После этого занемог Торстен. Тогда он молвил Фритьофу, сыну своему: «Прошу тебя, оказывай покорность сыновьям конунга, так как это подобает их сану; впрочем, я предчувствую, что ты будешь счастлив. Желаю, чтоб меня похоронили против самого кургана Беле, по ею сторону фьорда, у моря. Будет нам тогда привольно перекликаться о предстоящих событиях».
Бьёрном и Асмундом звали побратимов Фритьофа. Они были рослые мужи и сильные.
Вскоре Торстен скончался. Он был похоронен, как он приказал, а Фритьоф наследовал его землю и движимость.
Фритьоф стал знаменитейшим мужем и вел себя храбро во всех воинских делах. Бьёрн, побратим его, был ему особенно дорог; Асмунд же служил им обоим. Корабль Эллида был лучшим сокровищем, доставшимся ему после отца, и вторым сокровищем было золотое кольцо. Не было другого дороже в Норвегии.

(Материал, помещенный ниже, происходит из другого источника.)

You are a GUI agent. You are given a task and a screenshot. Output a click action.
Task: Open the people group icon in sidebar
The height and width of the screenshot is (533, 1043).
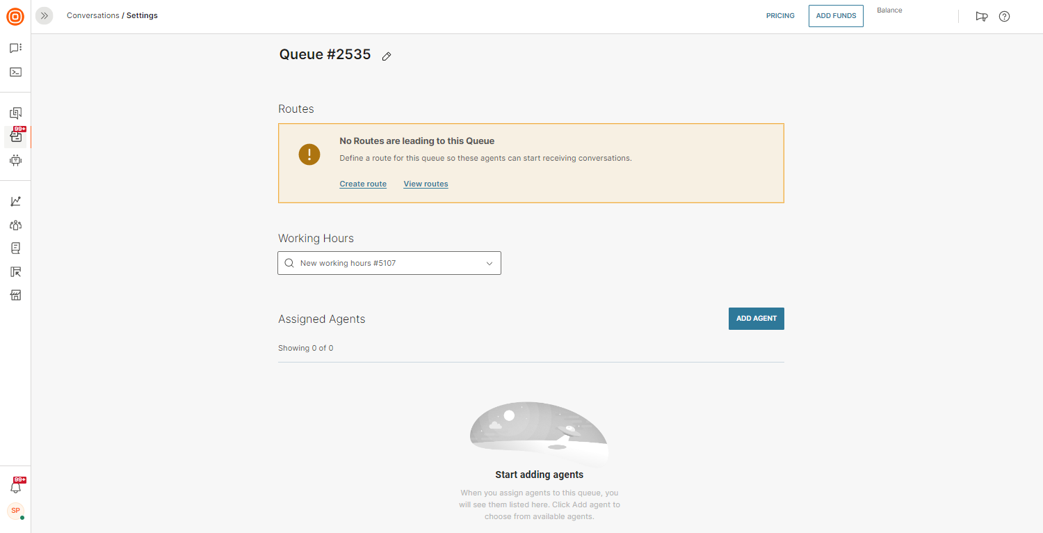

Фритьоф был так щедр, что большинство людей ставило его не ниже обоих братьев, находя, что ему недоставало только сана конунга. За это Хельге и Хальвдан прониклись ненавистью и враждой к Фритьофу и досадовали, что молва отдавала ему преимущество перед ними; притом же казалось им, что Ингеборг, сестра их, и Фритьоф имели склонность друг к другу.
Случилось, что конунги поехали на пир к Фритьофу во Фрамнес, и он, по обыкновению, угостил их лучше, чем они были достойны. Ингеборг также была там, и Фритьоф долго разговаривал с нею.
Дочь конунга молвила ему: «Ты имеешь хорошее золотое кольцо».
«Верно это», — сказал Фритьоф.
После того братья отправились домой, и росла их зависть к Фритьофу.
Вскоре Фритьоф стал очень грустен. Бьёрн, побратим его, спросил, какая тому причина. Он сказал, что у него на сердце разыгралось желание свататься за Ингеборг; «хотя я и ниже по званию, чем братья ее, все же мне кажется, что я не ниже по достоинству». Бьёрн сказал: «Сделаем так!» Потом поехал Фритьоф с несколькими из своих мужей к братьям. Конунги сидели на кургане своего отца. Фритьоф приветствовал их учтиво и потом высказал свою просьбу, сватался за сестру их Ингеборг. Конунги отвечают: «Неразумно ты требуешь, чтоб мы выдали ее за незнатного мужа, отказываем мы в этом решительно». Фритьоф отвечает: «В таком случае скоро сделано мое дело. Но это отплатится тем, что я никогда уже не окажу вам помощи, хотя бы вы в ней и нуждались». Они сказали, что не будут тужить о том.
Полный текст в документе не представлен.